Researchers from Ball State’s Center for Media Design recently observed the media consumption habits of 101 people, discovering that people watched more news from 6 to 10 a.m. than any other part of the day.
“These findings suggest a major shift from just a few decades ago when the evening news programs drew the majority of viewers,” said Robert Papper, co-author of the Middletown Media Studies, a major examination of media use. “Because of the introduction of new technologies and cable television, consumers are taking control. They are telling us that ‘we’ll consume the news when we want and the shows or networks we want to watch.’
“If they want to watch the weather, they can tune into the Weather Channel at any time of the day,” he said. “Why should they wait for the local news if a cable channel has it when they want to watch?”
Papper, Michael Holmes, communication studies professor, and Mark Popovich, journalism professor, are investigating media consumption. Their findings were presented April 20 at the Radio Television News Directors Association and National Association of Broadcasters conference in Las Vegas, Nev.
As part of the Middletown Media Studies, researchers compared traditional phone surveys and diaries used to measure media usage with direct observations – or shadowing – of 101 people for a day to record media consumption.
The studies examined a wide range of media, including television, radio, telephone, Internet, books, newspapers and magazines to review consumer use of media.
The news consumption study found the early morning and early evening newscasts had an equal number of viewers, but early morning viewers spent more time watching news programming.
Midday was popular with 29 participants who logged 1,443 minutes. Late evening news programming from 7 to midnight registered highly with 45 respondents who consumed 2,455 minutes.
“I think early morning news is more popular because people have more time to watch it,” Papper said. “They get up, flip on the television and get ready for work. Because Americans are working and commuting more than ever, they are getting home later. They may not be home for the early news because of work or family obligations.”
Papper said the study may force local television news producers and media companies to address the shift in consumer consumption of news programming.
“Instead of having a 5 to 6 p.m. newscast, you might see a 7 p.m. news program,” he said. “Producers will have to create news shows when viewers want to watch them or risk losing those viewers.”
The average television viewer was observed watching 94 minutes of news daily, nearly triple the amount recorded by phone surveys and diaries.

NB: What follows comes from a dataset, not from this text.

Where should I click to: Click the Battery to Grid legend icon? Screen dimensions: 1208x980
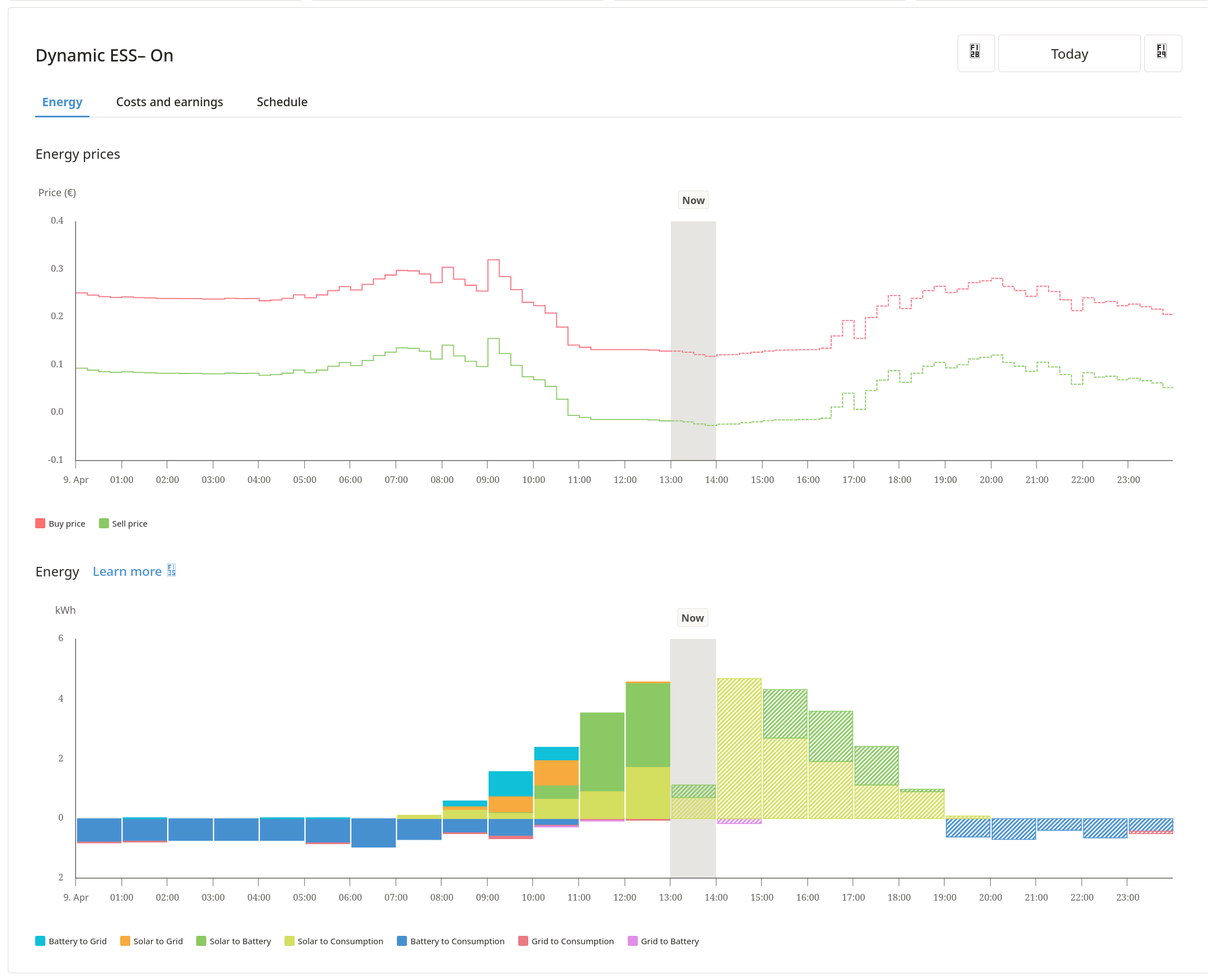click(x=40, y=941)
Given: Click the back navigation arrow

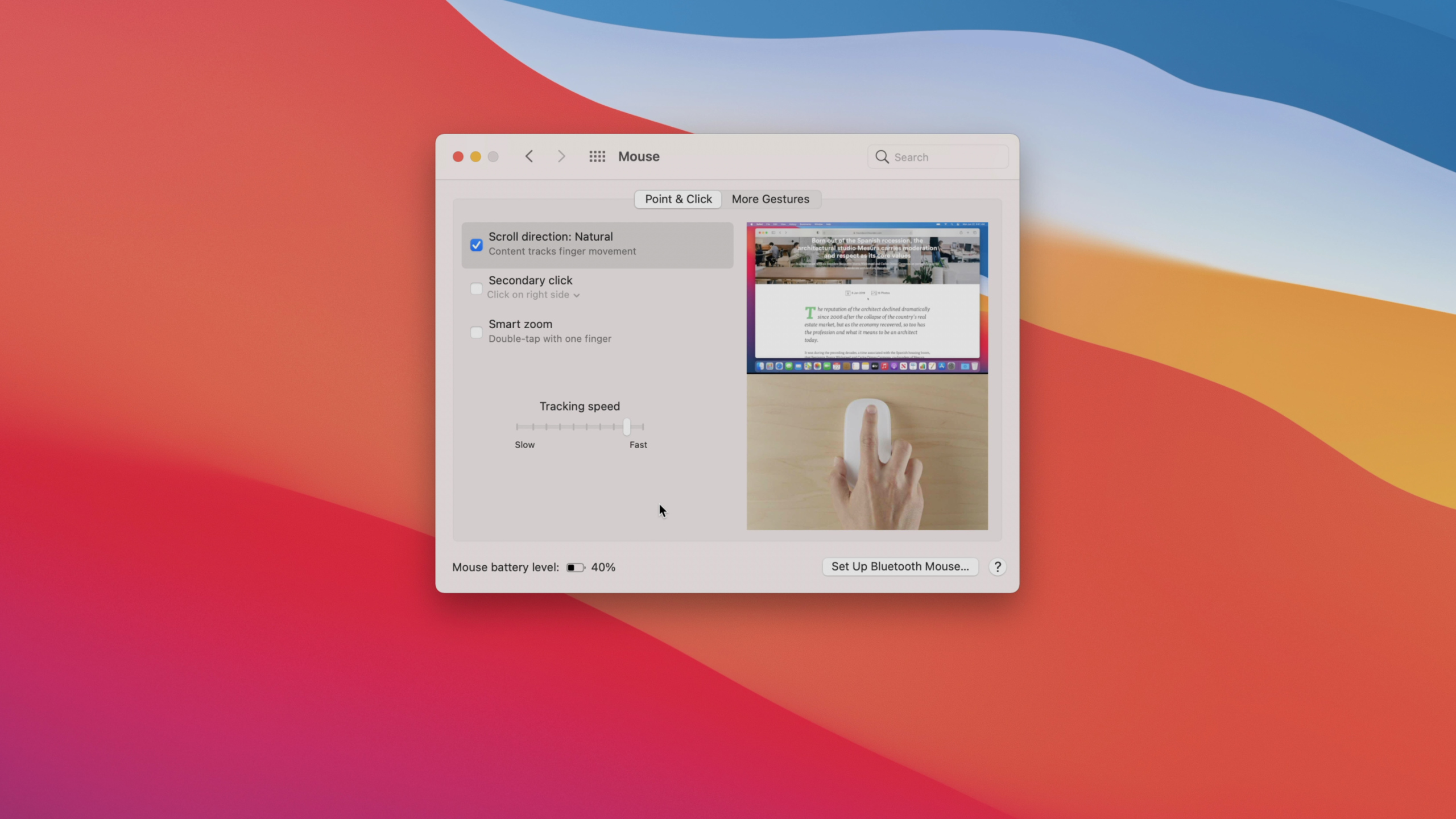Looking at the screenshot, I should coord(528,156).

The study also found few differences in television viewing based on gender but extensive differences in media consumption based on age. Researchers discovered people 35 and older are watching television three times as much as people ages 18 to 34 and consuming nearly four times as much television news programming daily as their younger counterparts.
How the studies were done
The Middletown Media Studies were done in July and August 2003 with people living in “Middletown,” America – Muncie and Delaware County, Indiana. The name comes from landmark sociological studies done by Robert and Helen Lynd in the 1920s and ’30s that cast Muncie as the typical American town, or “Middletown.”
Along with shadowing 101 people, researchers collected 359 individual diaries and surveyed 401 individuals by phone.

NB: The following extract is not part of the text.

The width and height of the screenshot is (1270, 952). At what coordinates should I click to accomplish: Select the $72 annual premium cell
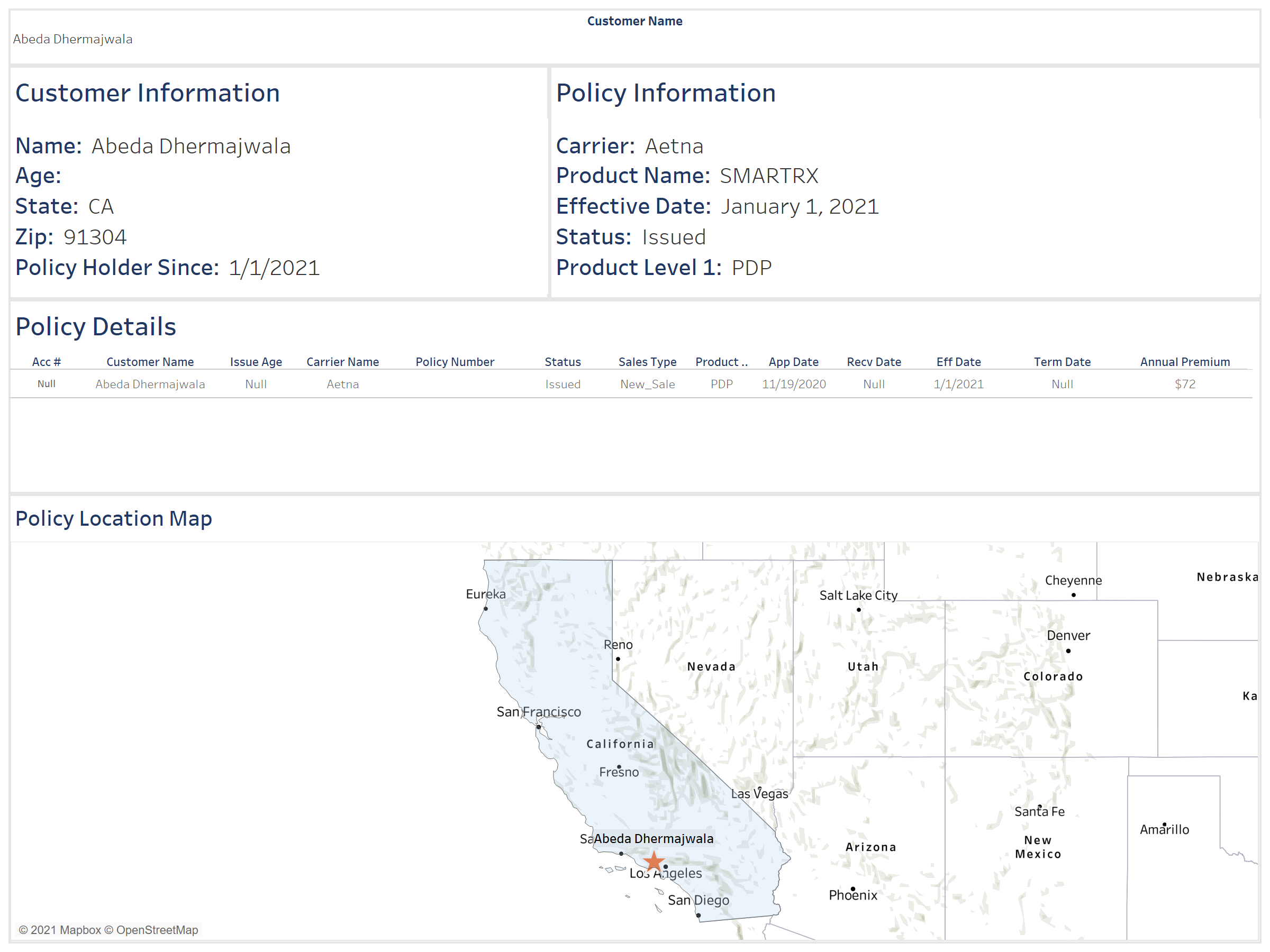pyautogui.click(x=1184, y=384)
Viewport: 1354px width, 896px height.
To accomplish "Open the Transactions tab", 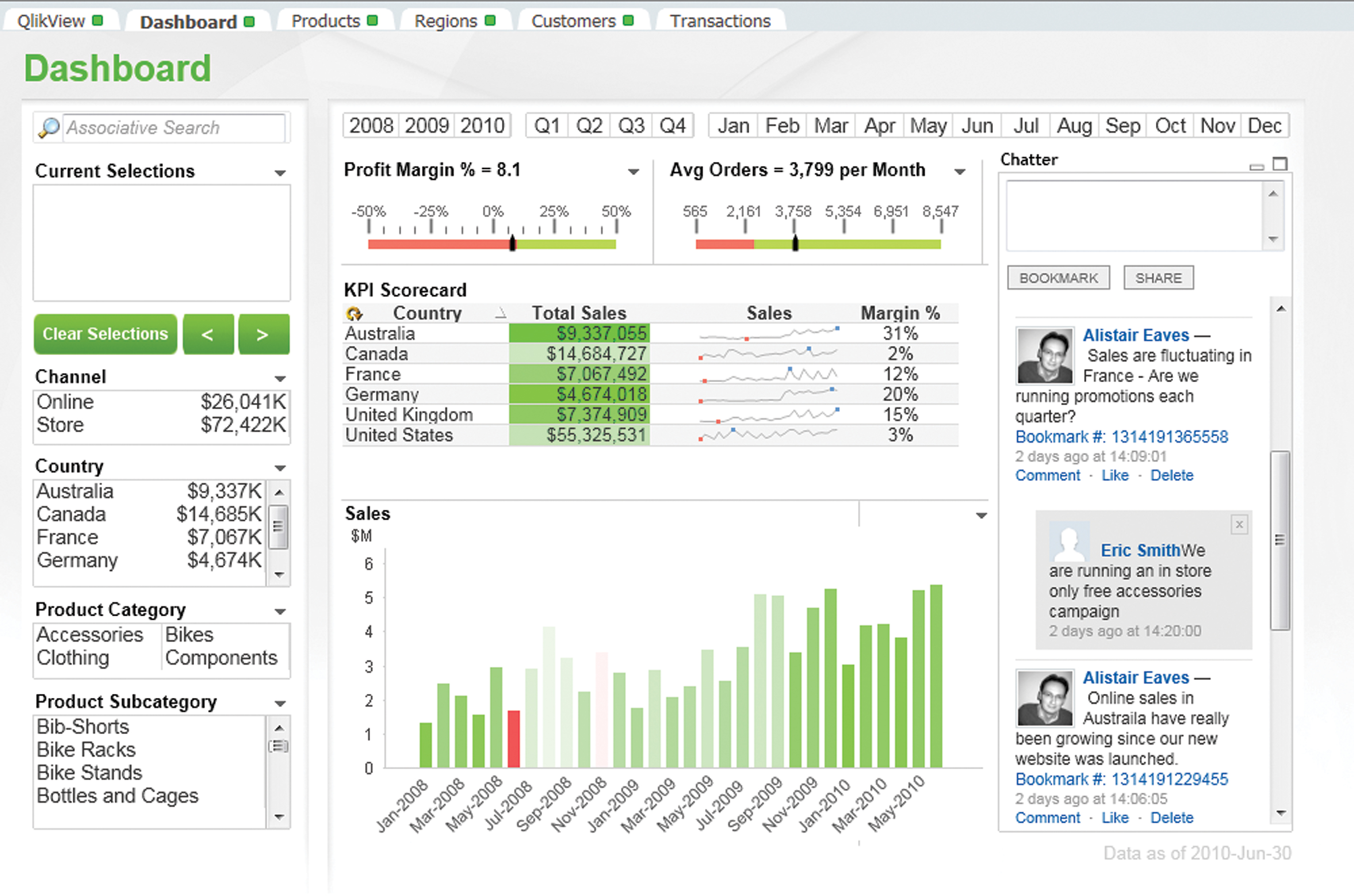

About Ball State and the Center for Media Design
Ball State, located one hour northeast of Indianapolis in Muncie, Ind., is the third-largest public university in Indiana, with more than 18,300 students. Originally a private teacher training school when it opened in 1899, Ball State became a university in 1965.
The Center for Media Design, a research and development facility, focuses on the creation, testing and practical application of digital technologies for business, classroom, home and community. The center is part of Ball State’s iCommunication initiative, funded by a $20 million grant from Lilly Endowment Inc.